Clint: Speaking of high-volume fulfillment operations, the vast majority of respondents to ARC’s research currently use intelligent system directed batching and waving to fulfill orders. And 76 percent of those respondents stated that their use of batch and wave processes has increased over the last three years. I believe these results show that warehouse processes are getting more mature while operations are also becoming more complex. What are your thoughts?

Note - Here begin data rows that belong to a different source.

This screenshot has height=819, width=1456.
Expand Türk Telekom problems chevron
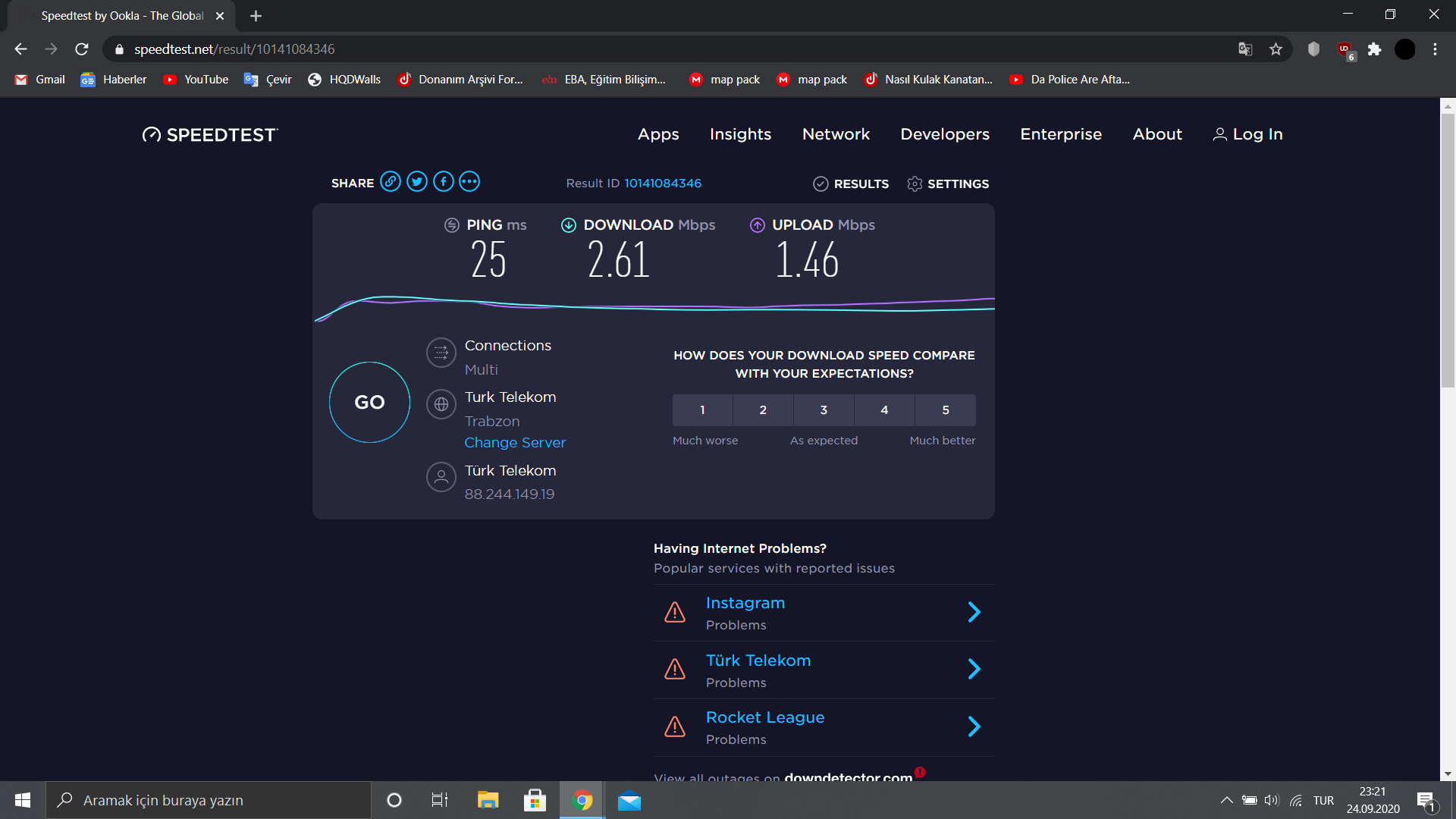coord(974,669)
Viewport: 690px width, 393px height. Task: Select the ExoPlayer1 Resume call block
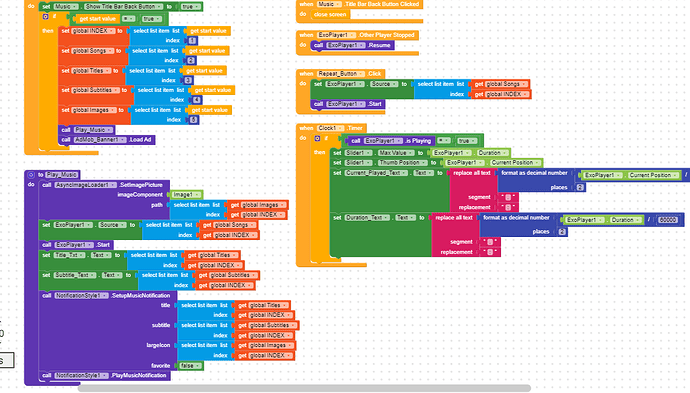[x=352, y=45]
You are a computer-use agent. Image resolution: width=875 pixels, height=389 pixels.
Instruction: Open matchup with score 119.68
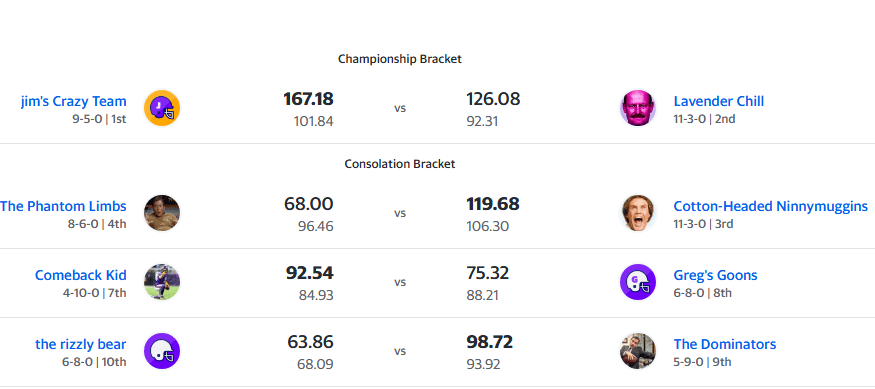[x=493, y=204]
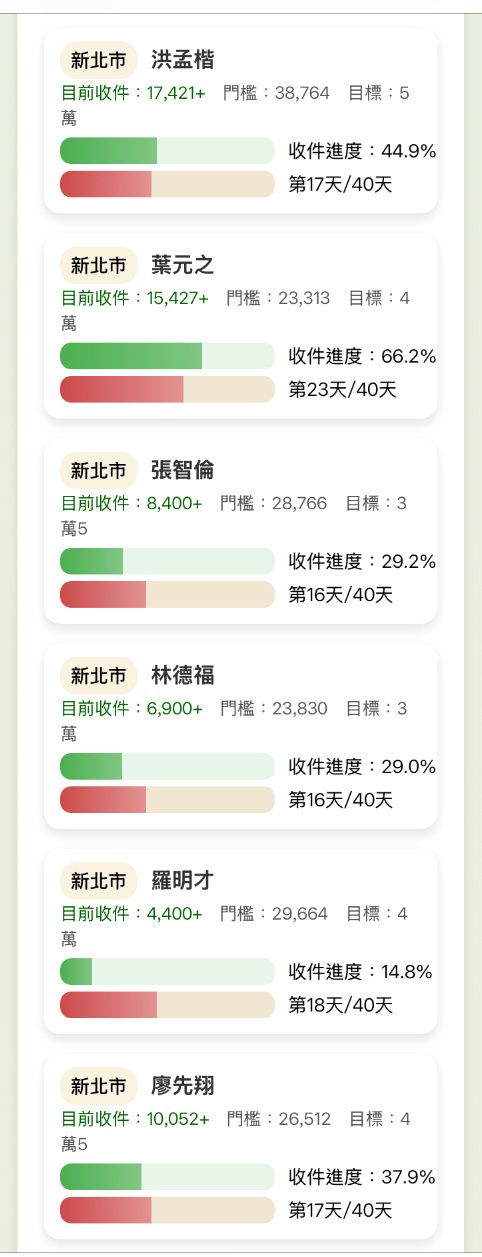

Diego: Warehouse operations are becoming more complex and so is wave processing. It is important to enable various wave processing methods that support very high order volume processing both for mobile hand-held based operations and highly automated end-to-end distribution systems. Also, complex operations with high throughput typically make full use of advanced capabilities such as system directed tasking, interleaving, and REST Web APIs for automating receiving, routing, pick, pack processes. Finally, warehousing complexities also differ across industry verticals. So high application configurability is important to support industry-specific requirements.
One of the things we have in our DNA – from our LogFire days – is the fact that we constantly run performance tests to make sure the system is running at its best at all times. In recent testing we found that the speed for order line processing increased 20 times the order quantity while only barely doubling the time taken.
Clint: That is impressive, and counter-intuitive that more calculation is taking less time. Why do you believe that is the case?
Diego: We process records in bulk which improves the average speed. We’ve proven consistently that time performance gets better as we add more and more orders to each scenario. There are two reasons for this. The first is the power of the infrastructure. The second is the fact that running on that infrastructure means we can tune our execution systems for maximum efficiency.
Clint: Finally, our research indicates that the adoption of warehouse automation will continue to increase, and the value proposition of automation will continue to increase as well. In fact, over 90 percent of our respondents stated they expect the value proposition of warehouse automation to increase (relative to the manual warehouse alternative) over the next three years. What are your thoughts on this topic?
Diego: There is an ongoing problem with finding qualified labor in developed countries, and now with Covid-19 and the potential reshoring of manufacturing, that problem has been exacerbated. So the answer is automation — especially considering that beyond certain throughputs automation is the only way to scale.
To help fulfillment operations meet this demand, WMS providers need to build out capabilities, such as operational REST Web APIs that allow integration with MHEs and/or MHAs in a vendor agnostic way to help orchestrate the functioning of all these pieces of equipment within a warehouse. Some vendors like to call it WES. I just like to keep it simple by calling it operational REST APIs for automation – keeping all those features within the WMS, no need for another layer of software.
Robotics and automation services, meanwhile, are also advancing integration capabilities. Our plan is not to compete with these automation providers, but to create a sophisticated ecosystem of automation vendors to serve the market.
Clint: Thank you for your insightful perspective. We look forward hearing more about Oracle WMS Cloud in the future.